スペインで、柴崎岳に何があったのか赤坂8丁目発 スポーツ246(1/4 ページ)

» 2017年02月24日 07時50分 公開
[臼北信行ITmedia]

臼北信行(うすきた・のぶゆき)氏のプロフィール:

 国内プロ野球、メジャーリーグを中心に取材活動を続けているスポーツライター。セ・パ各12球団の主力選手や米国で活躍するメジャーリーガーにこれまで何度も「体当たり」でコメントを引き出し、独自ネタを収集することをモットーとしている。

 野球以外にもサッカーや格闘技、アマチュアスポーツを含めさまざまなジャンルのスポーツ取材歴があり、WBC(2006年第1回から2013年第3回まで全大会)やサッカーW杯(1998年・フランス、2002年・日韓共催、2006年・ドイツ)、五輪(2004年アテネ、2008年北京)など数々の国際大会の取材現場へも頻繁に足を運んでいる。


 ようやく再スタートを切れそうだ。
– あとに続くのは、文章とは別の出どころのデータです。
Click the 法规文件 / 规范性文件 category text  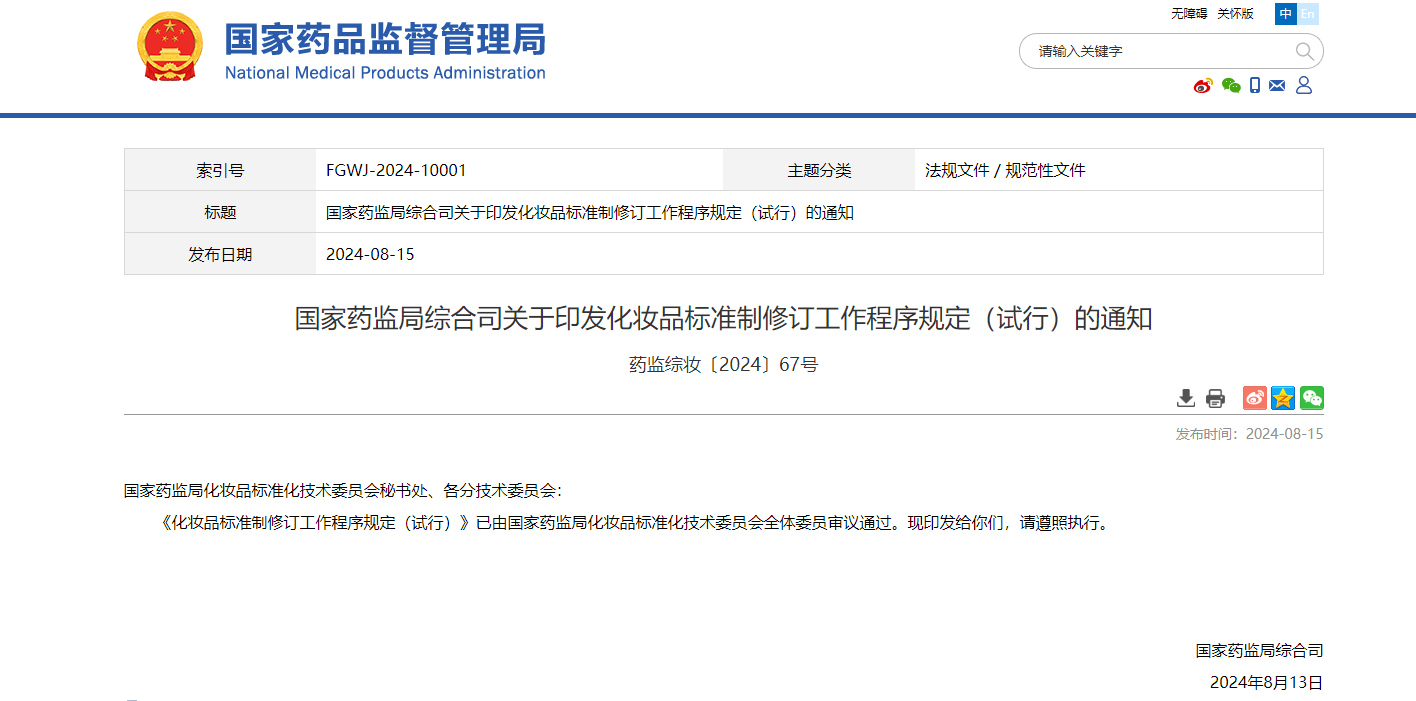[1005, 170]
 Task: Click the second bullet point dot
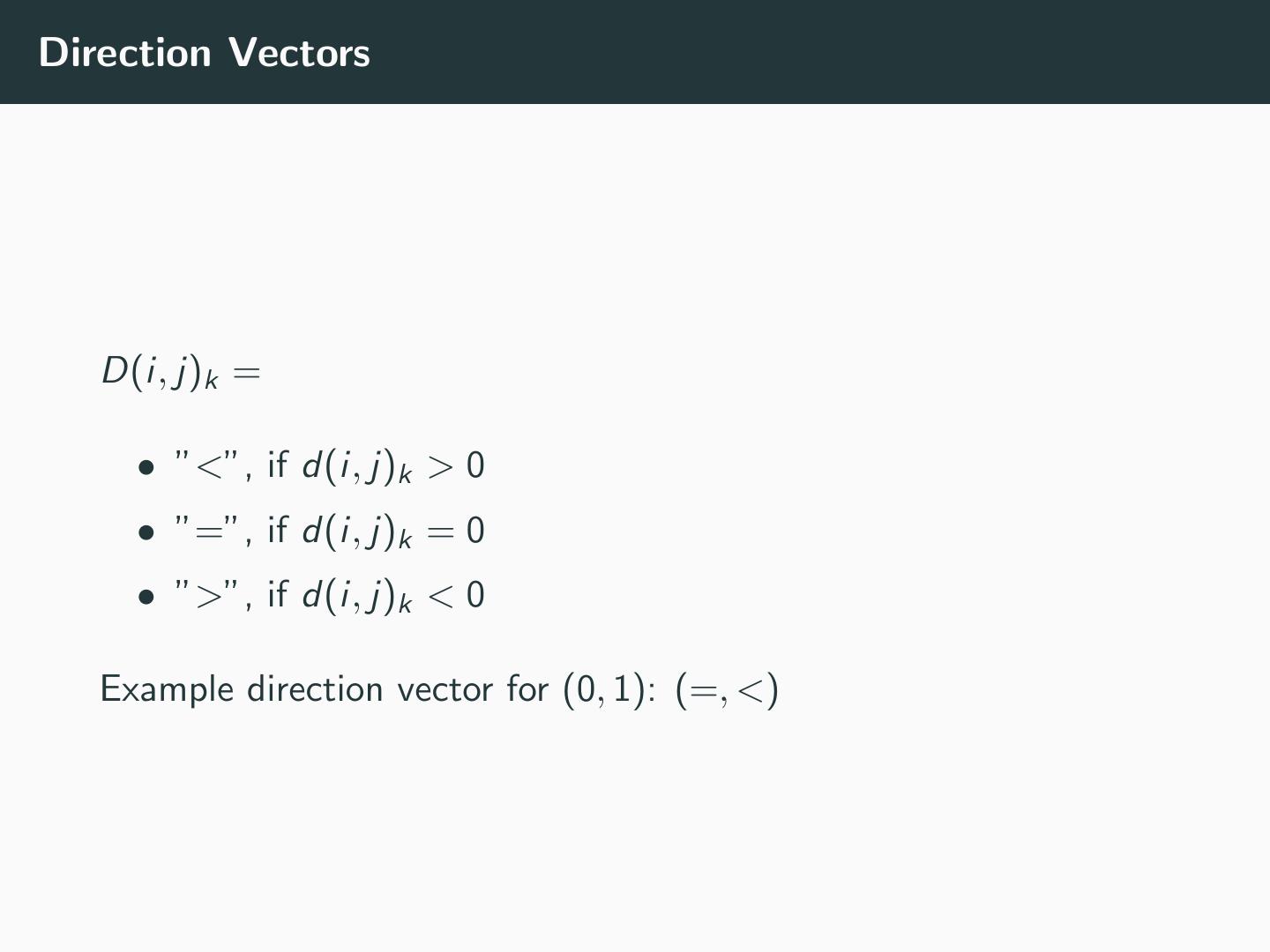(146, 532)
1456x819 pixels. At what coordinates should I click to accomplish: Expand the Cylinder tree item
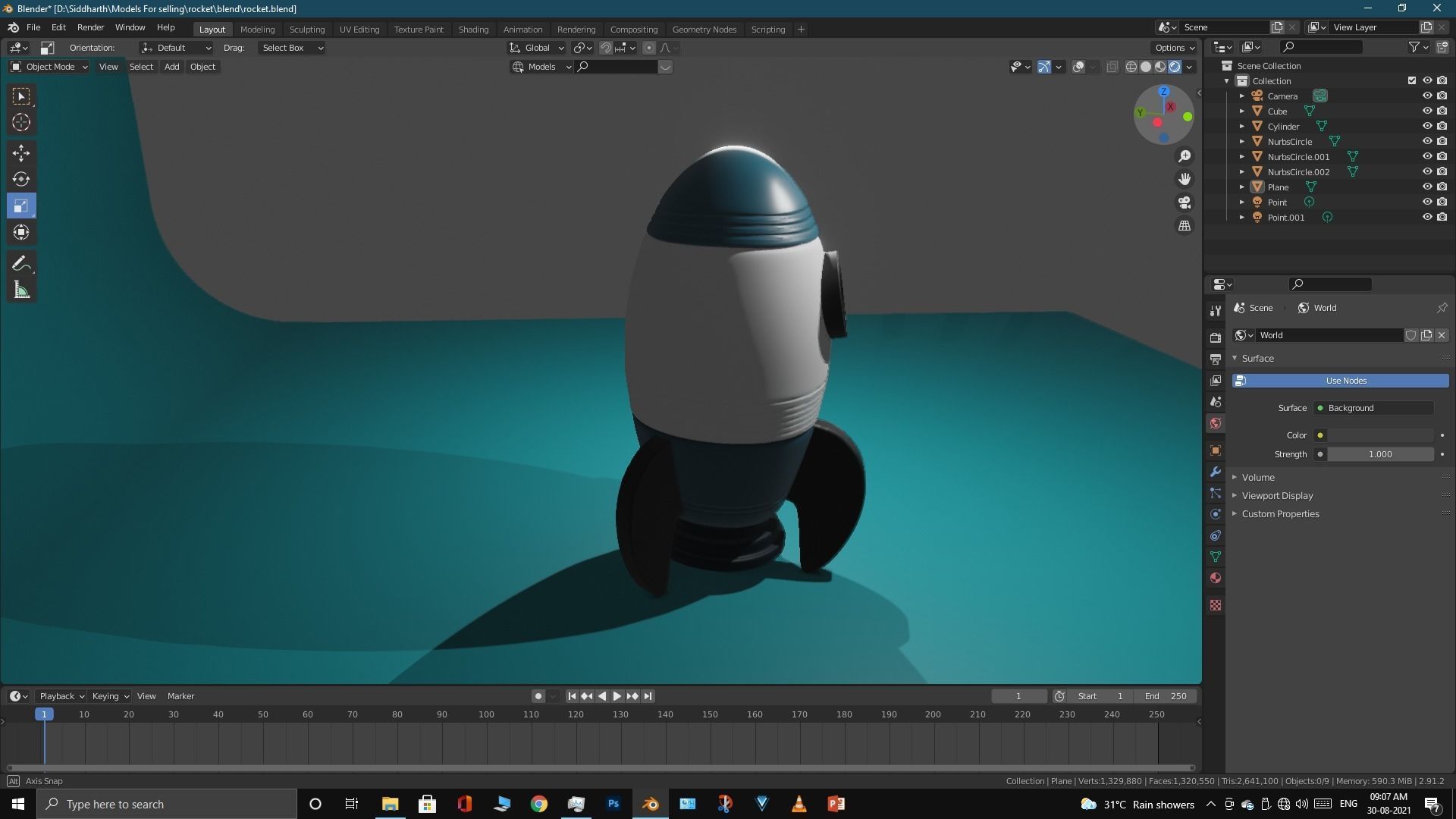pyautogui.click(x=1241, y=127)
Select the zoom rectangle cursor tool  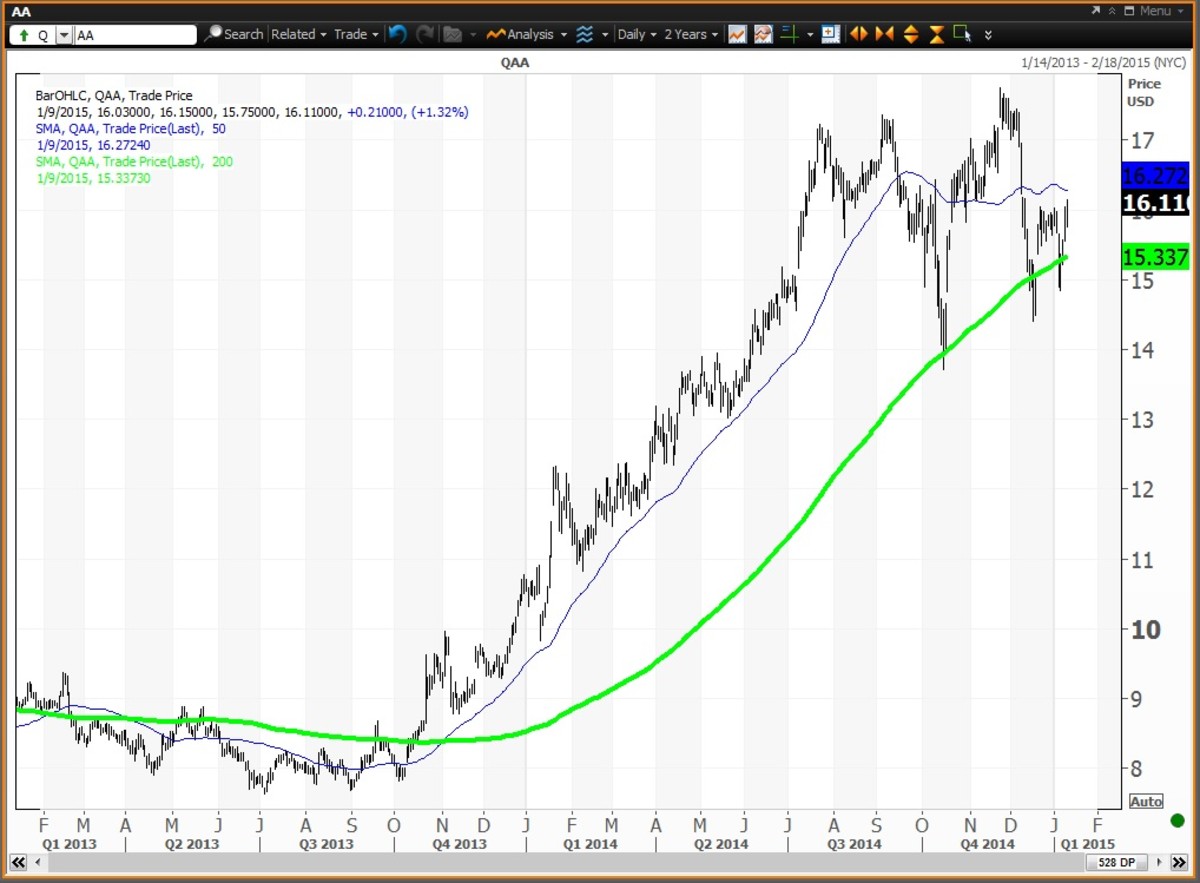pos(962,34)
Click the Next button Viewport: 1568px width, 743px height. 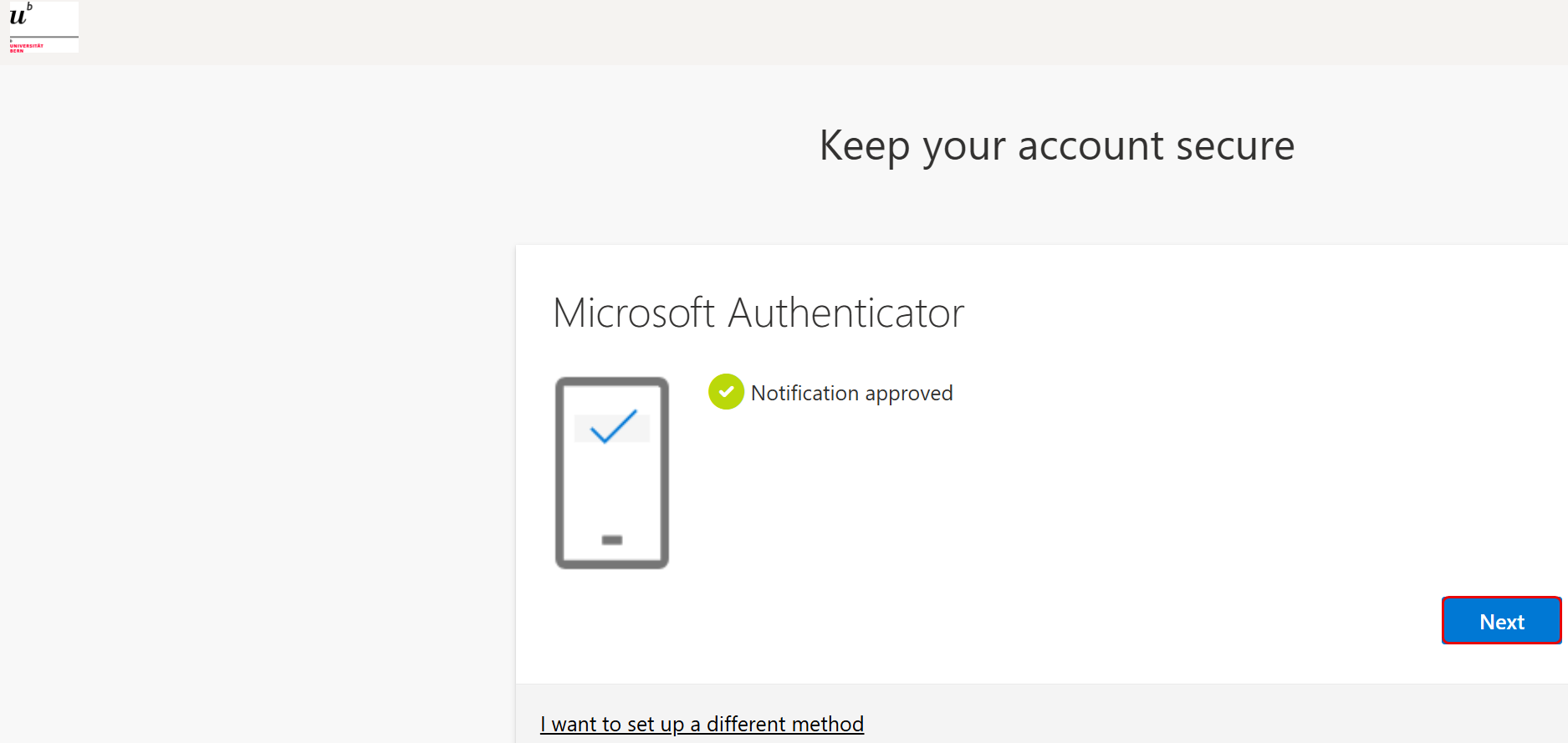1501,621
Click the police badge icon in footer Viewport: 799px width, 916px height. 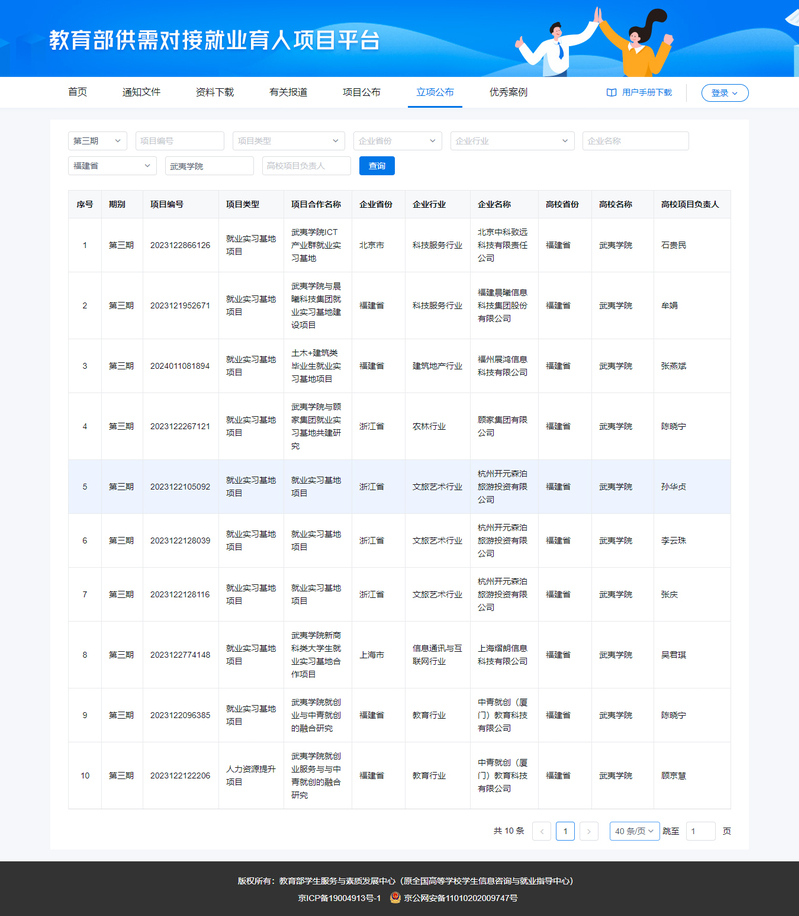[396, 898]
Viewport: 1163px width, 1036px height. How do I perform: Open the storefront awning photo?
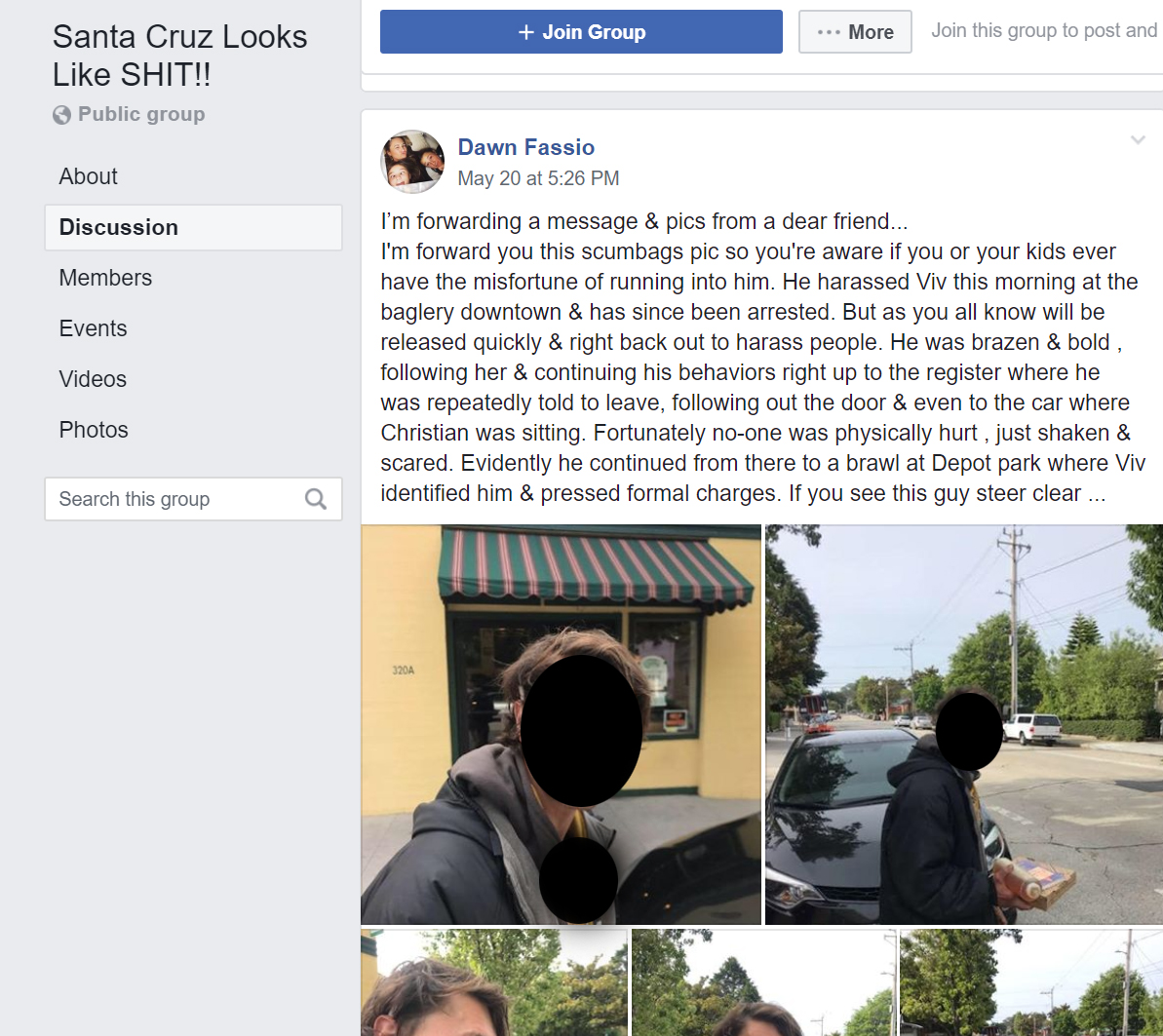561,724
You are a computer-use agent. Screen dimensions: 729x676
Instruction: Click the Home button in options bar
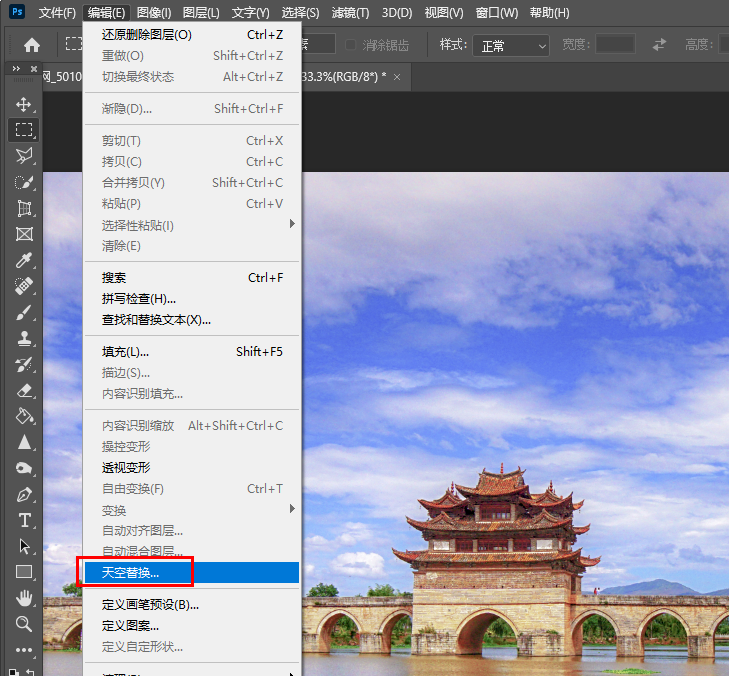pos(32,45)
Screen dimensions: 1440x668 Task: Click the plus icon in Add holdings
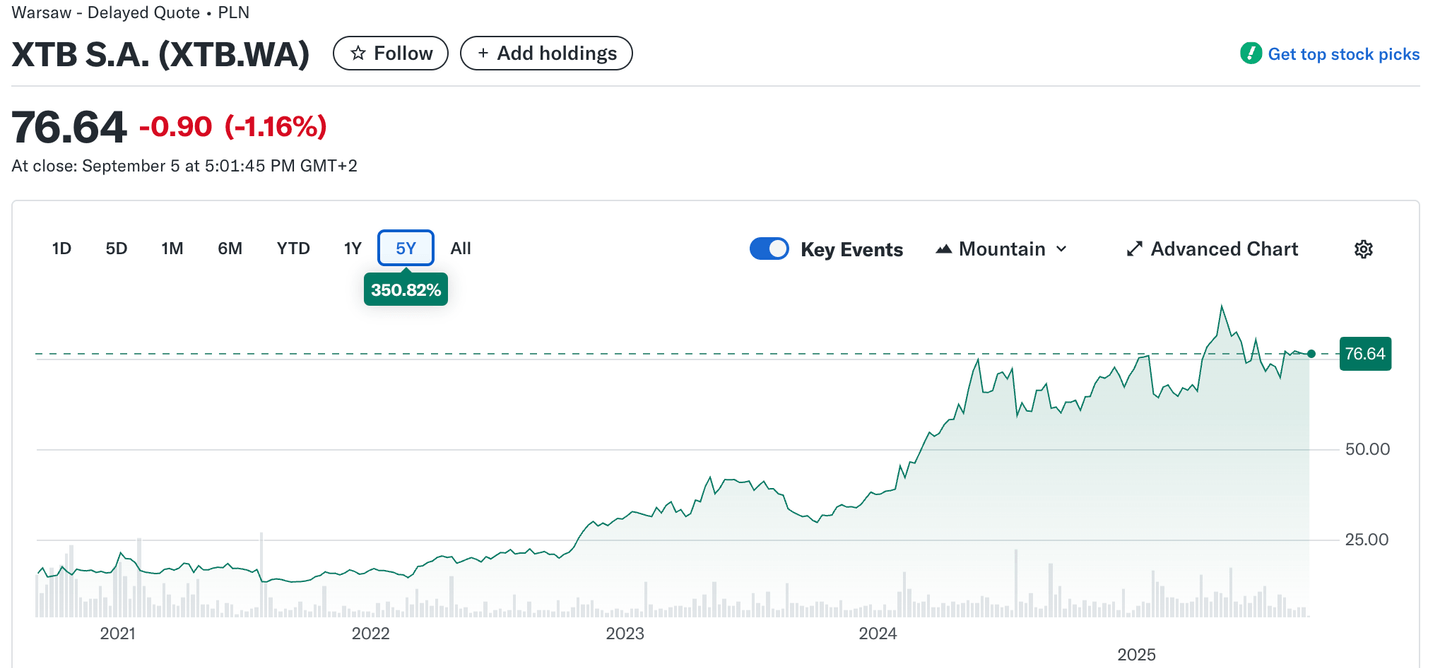pyautogui.click(x=483, y=54)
鹿島アントラーズからスペインのリーガ・エスパニョーラ2部のCDテネリフェ(以下、テネリフェ)に移籍したMFの柴崎岳が23日、同クラブの練習場に姿を見せ、室内のジムで個別トレーニングを再開。その模様を複数のスペインメディアが報じた。近日中に全体練習にも復帰できる見通しだ。

 柴崎は移籍直後から嘔吐するなど原因不明の症状に悩まされ、今月7日にチームを離脱。当初は感染性ウィルスなどによる胃腸の状態が原因と見られていたが、クラブ側の医療チームから「不安障害」に罹患した可能性を指摘されたことで適切な診療とリハビリ、そして周囲の懸命なサポートによって症状は大きく快方へと向かった。

 柴崎は鹿島の一員として昨年末に行われたクラブワールドカップ決勝のレアル・マドリード戦で2ゴールを挙げ、その名を轟(とどろ)かせた。もともと海外移籍志向が強く、スペインリーグにも興味をもっていたと言われている。そういう背景があってせっかく念願叶ったにもかかわらず、なぜ不安障害になったのかと疑問を抱く人は多いかもしれない。

 しかし、現状で柴崎が置かれている立場は決して楽観視できるようなポジションではない。その周囲を取り巻く状況を冷静に分析すると、不安障害に突如陥ってしまったことも致し方ないように思えてくる。

 ちなみにスペインリーグはドイツのブンデスリーガなどとは異なり、EU(欧州連合)以外の国籍の選手についてはベンチ入り、出場ともに3人までという制限が設けられている。だからスペインのクラブは当然、EU以外の国籍選手の獲得には確実に大きな戦力となる能力の高いプレーヤーを求める傾向が強い。